Für einen Vorgeschmack auf die einzelnen Tatbestandsvoraussetzungen im Einzelnen sei gesagt, dass ein detailreiches Vorgehen, etwa einer Behandlung der rechtlichen Streitigkeit in 6 Unterpunkten, dem Inhalt einen hohen Grad an Wissenschaftlichkeit zukommen lässt. Neben Theorien der Wissenschaft werden aber auch Fallgruppen vorgestellt, so etwa bei der Nichtverfassungsrechtlichkeit der Streitigkeit und den 12 Gruppen. Diese Veranschaulichungen erleichtern einerseits das Verstehen an sich und andererseits liefern sie dem Studenten, Praktiker oder anderem eine bessere Zuordnungsmöglichkeit eigener Fallkonstellationen.
Sprachlich wird mit verständlichen Formulierungen und einer überschaubaren Syntax gearbeitet.
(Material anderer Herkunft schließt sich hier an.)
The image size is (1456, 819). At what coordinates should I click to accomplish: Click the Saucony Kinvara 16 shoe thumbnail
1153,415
Was jedoch meiner Ansicht nach ein besonders nennenswerter Punkt ist, ist die Arbeit nahezu ohne Abkürzungen. Damit wird nicht nur der Lesefluss gestärkt und das Lesen fällt leichter, sondern es wird auch das Verstehen für den Leser erheblich einfacher gestaltet.
Was das äußere Bild und die Texteinteilung betrifft, sind ebenfalls keine Mängel festzustellen. Durch eindeutig erkennbare Überschriften und das gelungene Nutzen von Abschnitten nach Sinngehalt lassen sich alle Seiten gut überblicken und schnell erfassen und mit einem einzelnen Buch bleibt eine gewisse Handlichkeit erhalten.
Leicht verwirrend ist nur die Art des Zitierens im Text. Es wird wie gewöhnlich auf Fußnoten zurückgegriffen, wobei zugleich Zitate im Text geklammert zu finden sind. Ein besonderes System ist auf Anhieb zwischen Fußnoten und Klammerzitat nicht zu erkennen.
Summa summarum legt das Werk Wert auf Vollständigkeit – Rechtsprechung und Literatur sind in wissenschaftlicher Diskussion vereint und werden damit für Studenten und Praktiker zum Nachschlagen, wie auch für den Wissenschaftler für neue gute Denkansätze ein Muss.